"E agora, que vai ser de nós sem bárbaros? Essa gente, mesmo assim, era uma solução." C.P. Cavafy
sábado, 18 de fevereiro de 2012
NAVIOS IRANIANOS NO MEDITERRÂNEO
Navios de guerra iranianos entraram hoje no Mediterrâneo, depois de atravessarem o Canal de Suez, informou o almirante Habibullah Sayyari, comandante da Marinha iraniana, não tendo indicado nem o número nem o tipo de unidades que integram esta operação, a primeira deslocação de navios da armada iraniana para o Mediterrâneo desde a Revolução de 1979.
A única mensagem de Sayyari foi que a frota leva uma mensagem de paz e amizade aos países da região.
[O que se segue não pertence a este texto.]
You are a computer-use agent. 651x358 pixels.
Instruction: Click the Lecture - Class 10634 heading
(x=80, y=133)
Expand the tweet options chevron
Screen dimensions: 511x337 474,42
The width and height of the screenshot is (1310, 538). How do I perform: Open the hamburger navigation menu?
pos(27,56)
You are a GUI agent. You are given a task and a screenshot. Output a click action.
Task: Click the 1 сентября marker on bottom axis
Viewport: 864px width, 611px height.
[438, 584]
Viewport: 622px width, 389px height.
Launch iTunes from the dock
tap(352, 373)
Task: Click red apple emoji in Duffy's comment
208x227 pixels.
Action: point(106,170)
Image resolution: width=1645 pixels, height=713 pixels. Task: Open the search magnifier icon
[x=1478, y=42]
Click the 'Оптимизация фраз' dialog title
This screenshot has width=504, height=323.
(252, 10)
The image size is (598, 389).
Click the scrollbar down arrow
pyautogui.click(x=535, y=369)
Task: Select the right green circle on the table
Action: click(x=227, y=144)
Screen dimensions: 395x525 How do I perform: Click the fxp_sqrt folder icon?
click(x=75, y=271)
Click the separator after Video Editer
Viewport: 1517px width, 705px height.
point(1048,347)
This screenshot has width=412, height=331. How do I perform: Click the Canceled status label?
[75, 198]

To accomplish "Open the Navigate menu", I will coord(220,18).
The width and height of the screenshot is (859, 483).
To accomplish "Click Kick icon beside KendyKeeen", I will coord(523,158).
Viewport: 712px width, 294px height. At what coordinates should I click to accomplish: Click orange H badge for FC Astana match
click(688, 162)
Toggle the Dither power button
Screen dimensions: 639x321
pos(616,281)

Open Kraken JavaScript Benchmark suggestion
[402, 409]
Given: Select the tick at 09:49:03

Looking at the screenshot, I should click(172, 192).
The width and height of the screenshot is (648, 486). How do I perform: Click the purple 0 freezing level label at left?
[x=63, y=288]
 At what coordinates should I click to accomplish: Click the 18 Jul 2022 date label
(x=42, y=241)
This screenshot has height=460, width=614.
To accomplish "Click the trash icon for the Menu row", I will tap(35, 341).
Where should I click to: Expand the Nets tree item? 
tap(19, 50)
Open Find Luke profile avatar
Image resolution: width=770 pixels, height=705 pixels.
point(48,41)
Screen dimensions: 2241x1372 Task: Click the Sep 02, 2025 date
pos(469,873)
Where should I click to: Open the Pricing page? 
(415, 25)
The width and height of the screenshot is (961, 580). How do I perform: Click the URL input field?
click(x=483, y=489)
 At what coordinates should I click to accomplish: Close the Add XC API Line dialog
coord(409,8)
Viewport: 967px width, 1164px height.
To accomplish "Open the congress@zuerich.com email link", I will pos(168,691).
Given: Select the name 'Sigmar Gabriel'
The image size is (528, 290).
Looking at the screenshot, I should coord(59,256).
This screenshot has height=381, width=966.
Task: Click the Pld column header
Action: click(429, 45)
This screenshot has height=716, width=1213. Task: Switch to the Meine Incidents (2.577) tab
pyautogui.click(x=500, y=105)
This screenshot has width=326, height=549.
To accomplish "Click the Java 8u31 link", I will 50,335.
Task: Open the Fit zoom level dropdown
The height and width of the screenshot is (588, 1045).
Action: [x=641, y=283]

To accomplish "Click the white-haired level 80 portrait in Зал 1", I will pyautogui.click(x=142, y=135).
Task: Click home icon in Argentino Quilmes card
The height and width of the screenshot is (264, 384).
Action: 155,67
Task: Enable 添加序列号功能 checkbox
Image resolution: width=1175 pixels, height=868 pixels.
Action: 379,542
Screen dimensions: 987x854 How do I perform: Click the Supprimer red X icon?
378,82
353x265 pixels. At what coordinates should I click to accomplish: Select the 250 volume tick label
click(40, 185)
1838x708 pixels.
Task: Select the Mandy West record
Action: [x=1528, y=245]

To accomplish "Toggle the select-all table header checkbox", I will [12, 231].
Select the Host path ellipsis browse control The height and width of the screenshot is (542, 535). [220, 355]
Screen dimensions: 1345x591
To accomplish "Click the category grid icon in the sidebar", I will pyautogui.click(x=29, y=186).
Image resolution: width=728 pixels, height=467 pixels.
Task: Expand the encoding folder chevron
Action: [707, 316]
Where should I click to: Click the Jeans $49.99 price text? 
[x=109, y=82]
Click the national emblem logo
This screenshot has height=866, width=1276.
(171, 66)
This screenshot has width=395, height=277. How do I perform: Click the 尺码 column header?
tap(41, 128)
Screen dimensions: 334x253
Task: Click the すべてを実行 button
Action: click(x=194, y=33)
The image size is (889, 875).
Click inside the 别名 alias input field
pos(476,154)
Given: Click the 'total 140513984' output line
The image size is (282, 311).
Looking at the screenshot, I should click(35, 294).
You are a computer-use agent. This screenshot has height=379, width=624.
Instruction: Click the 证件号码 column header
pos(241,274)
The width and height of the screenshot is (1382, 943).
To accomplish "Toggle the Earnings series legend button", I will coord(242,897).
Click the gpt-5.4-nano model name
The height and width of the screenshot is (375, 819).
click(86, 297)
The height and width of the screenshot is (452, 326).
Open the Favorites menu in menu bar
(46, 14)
A causa próxima desta expedição pode encontra-se no agravamento da situação na Síria, um país aliado de Teerão, e que foi visitado nos últimos dias pelo ministro russo dos Negócios Estrangeiros e pelo vice-ministro chinês da mesma pasta.
Os Estados Unidos e Israel, bem como a França e o Reino Unido têm demonstrado um progressivo apoio aos opositores do regime de Bachar Al-Assad, e mesmo depois do veto sino-russo no Conselho de Segurança a uma Resolução ocidental condenando a Síria, encorajaram a aprovação de uma resolução idêntica na Assembleia Geral das Nações Unidas, embora esta sem quaisquer efeitos práticos, constituindo embora um suporte moral aos revoltosos.
Deverá acrescentar-se que o clima de degradação na Síria se tem agravado nos últimos dias, devido à subida exponencial do número de mortos, na medida em que todas as famílias que perderam um ente nos confrontos se empenharão em vingar a sua morte. Creio que o governo sírio não geriu devidamente a situação, aquando do início da insurreição no país, quando dispunha já de elementos relativos às revoluções no mundo árabe. Creio igualmente que a queda do regime provocará o caos, criando uma situação idêntica à que se viveu (e ainda se vive) no Iraque, após o derrube de Saddam Hussein, mesmo que não se verifique uma invasão militar da NATO, facto que não julgo provável, devido à oposição da Rússia e da China.
Parafraseando os sinistros neoconservadores americanos, que afirmaram, justificando a invasão do Iraque, que o caminho para Jerusalém passava por Baghdad, estou convencido que o caminho para Teerão não passará por Damasco, a menos que se pretende envolver o Médio Oriente (e há quem pretenda) numa guerra de proporções inimagináveis, e desencadear uma terceira e apocalíptica guerra mundial.